In [1]:
import glob
import os

from nltk.tokenize.punkt import PunktSentenceTokenizer
from nltk import word_tokenize  # Simplfied notation; it's a wrapper for the TreebankWordTokenizer
from nltk.corpus import stopwords

from nltk.help import upenn_tagset
from nltk import pos_tag

from tqdm import tqdm

import pandas as pd
import seaborn as sns
import matplotlib.pyplot as plt

In [2]:
proj = {
    'input_folder': r'data/datasets/bbc/politics',
    'lib': 'nltk',  # 'nltk' or 'spacy', preferred library for tasks like tokenization and pos tagging
}

feat_list = {
    'path',
    'name',
    'text',
    'length',
    'sentences'
    'tokens',
    'pos_tags',
    'count_sentences',
    'count_tokens',
}

feat = {}
for f in feat_list:
    feat[f] = f

In [3]:
proj['input_folder']

'data/datasets/bbc/politics'

In [4]:
docs = []
paths = glob.glob(os.path.join(proj['input_folder'], '*'))
for path in tqdm(paths):
    if os.path.isfile(path):
        with open(path, 'r') as file:
            text = file.read()
            docs.append({
                'path': path,
                'name': os.path.basename(path),
                'text': text,
                'length': len(text),
            })

print("document 0: {0} characters".format(docs[0]['length']))

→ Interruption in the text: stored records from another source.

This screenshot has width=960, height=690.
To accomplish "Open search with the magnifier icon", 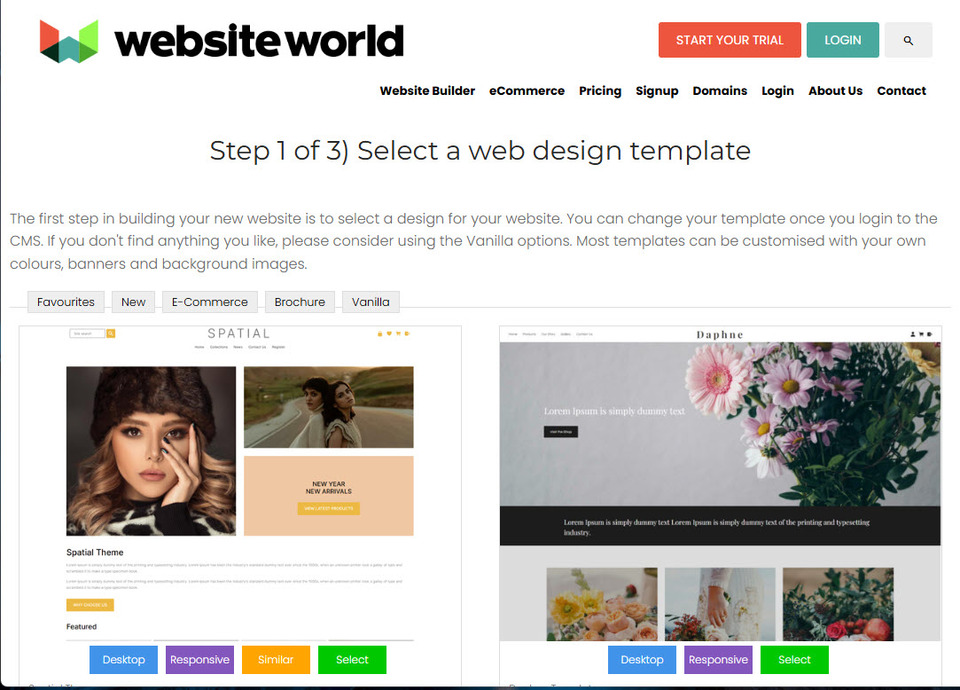I will pyautogui.click(x=908, y=40).
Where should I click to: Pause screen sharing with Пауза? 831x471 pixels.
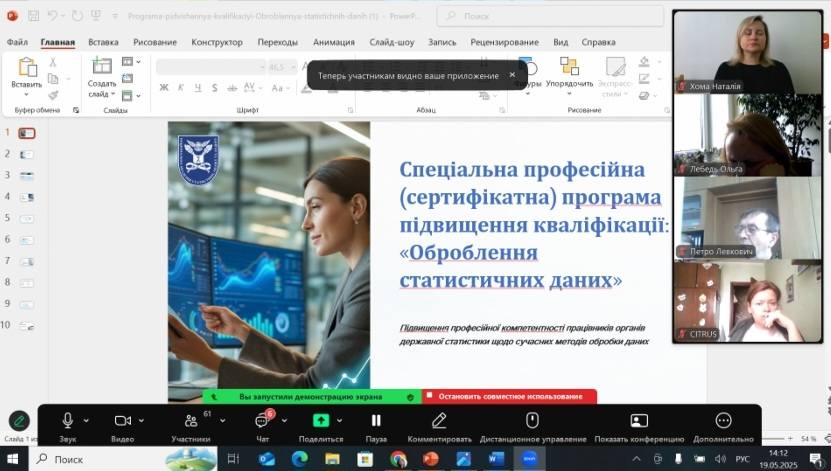(376, 421)
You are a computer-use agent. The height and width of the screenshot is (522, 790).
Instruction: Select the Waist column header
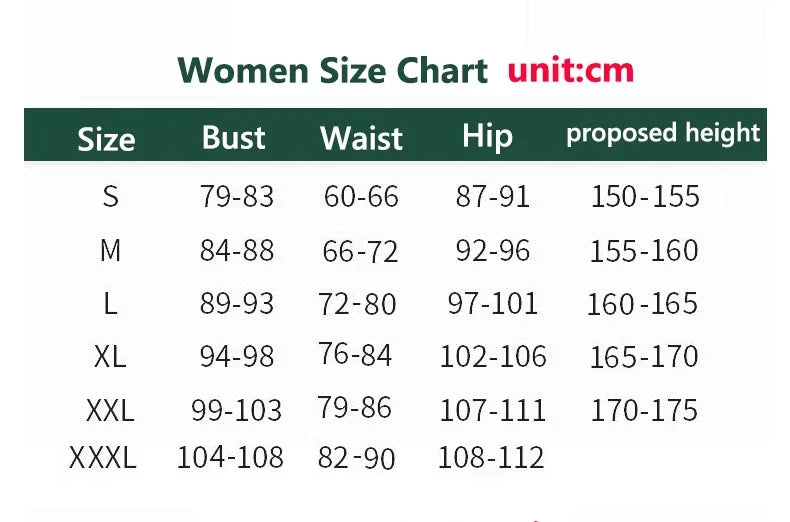(x=361, y=138)
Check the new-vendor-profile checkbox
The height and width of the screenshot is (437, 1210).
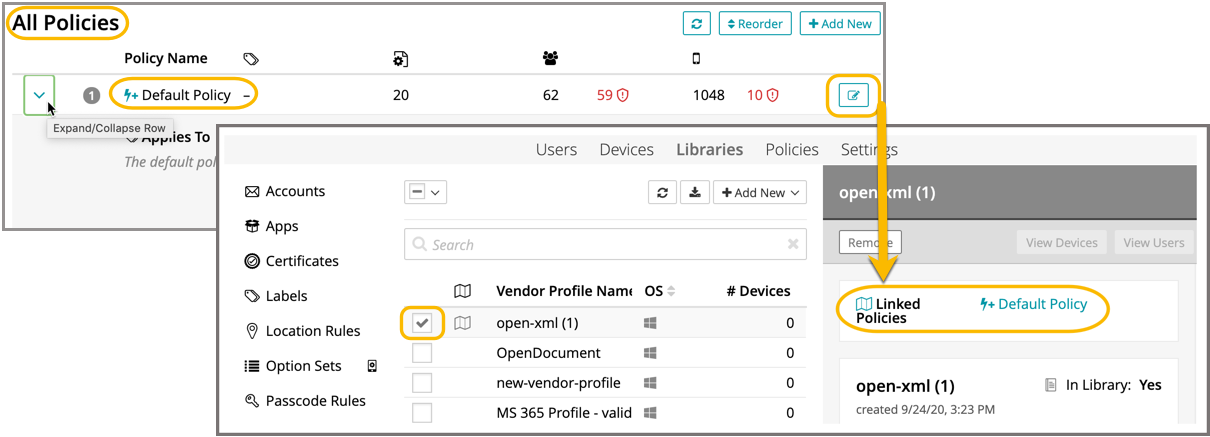click(x=422, y=383)
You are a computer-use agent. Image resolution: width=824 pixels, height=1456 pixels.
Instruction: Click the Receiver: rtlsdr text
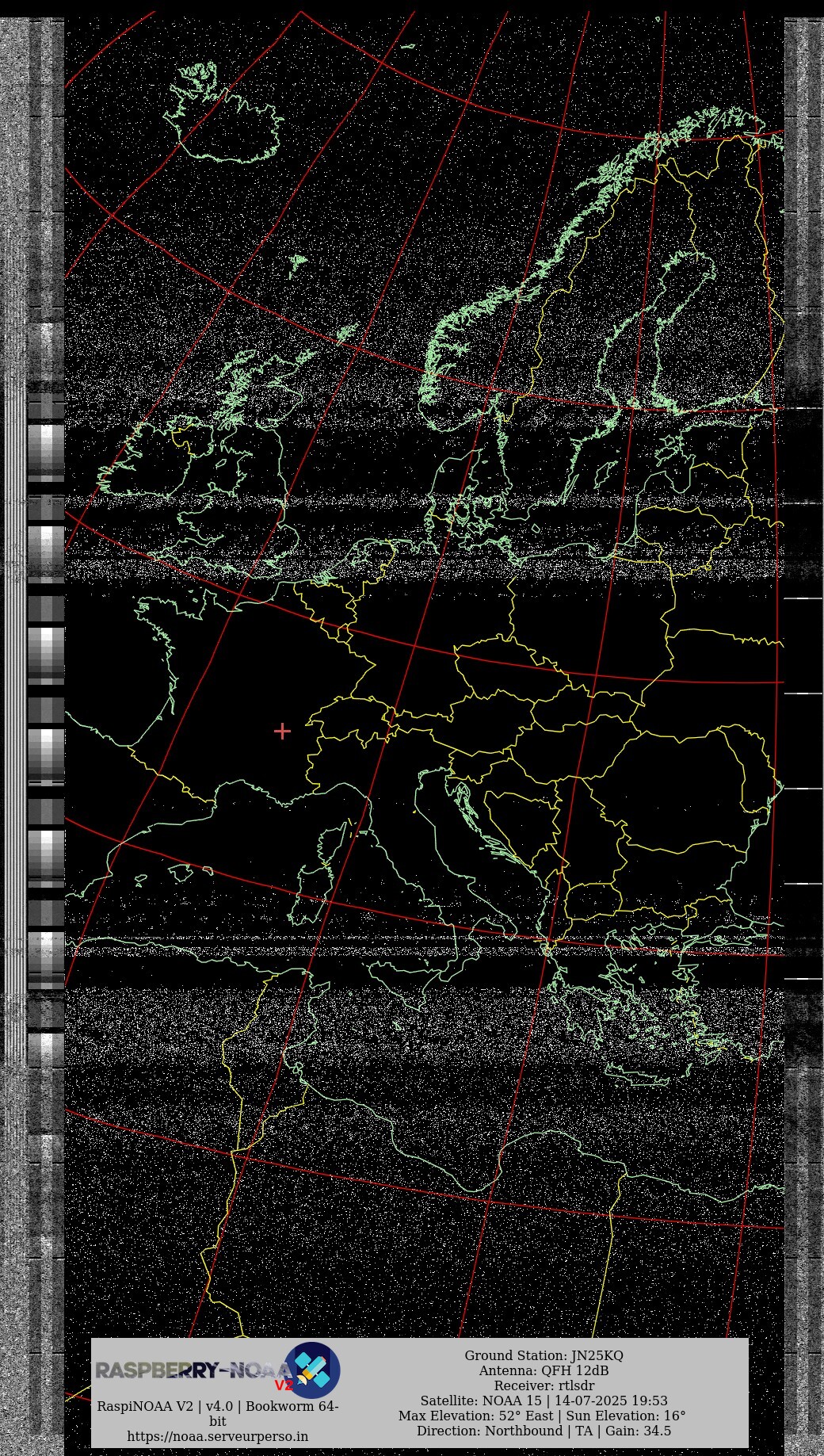tap(544, 1385)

print("Number of files from the dataset:", len(docs))
print(docs[0]['name'])

100%|███████████████████████████████████████| 417/417 [00:00<00:00, 3774.96it/s]

document 0: 2137 characters
Number of files from the dataset: 417
096.txt





In [5]:
sentence_tokenizer = PunktSentenceTokenizer()

for doc in docs:
    doc['sentences'] = sentence_tokenizer.tokenize(doc['text'])
    doc['count_sentences'] = len(doc['sentences'])
    
for doc in docs:
    doc['tokens'] = []
    for s in doc['sentences']:
        doc['tokens'] += word_tokenize(s)
    doc['count_tokens'] = len(doc['tokens'])

In [12]:
docs[0].keys()

dict_keys(['path', 'name', 'text', 'length', 'sentences', 'count_sentences', 'tokens', 'count_tokens'])

## Go thru all the documents, and then take the first 75 tokens and save it

In [13]:
# all_first_tokens = []
# for doc in docs:
#     first_n_tokens = doc['tokens'][:75]
#     all_first_tokens.append(first_n_tokens)

all_first_sentences = []
for doc in docs:
    first_n_sentences = doc['sentences'][:2]
    all_first_sentences.append(first_n_sentences)

In [14]:
import pickle
with open("first_sentences.pickle", "wb") as f:
    pickle.dump(all_first_sentences, f)

## Feed tokens to LLM and generate new documents

In [15]:
import pickle
# all_first_tokens = pickle.load(open("first_tokens.pickle", "rb"))
all_first_tokens = pickle.load(open("first_sentences.pickle", "rb"))

In [16]:
model_name = "microsoft/phi-2"


In [17]:
import torch
from transformers import AutoModelForCausalLM, AutoTokenizer
device = "cuda"

model = AutoModelForCausalLM.from_pretrained(model_name, torch_dtype=torch.bfloat16)
model.to(device)

tokenizer = AutoTokenizer.from_pretrained(model_name)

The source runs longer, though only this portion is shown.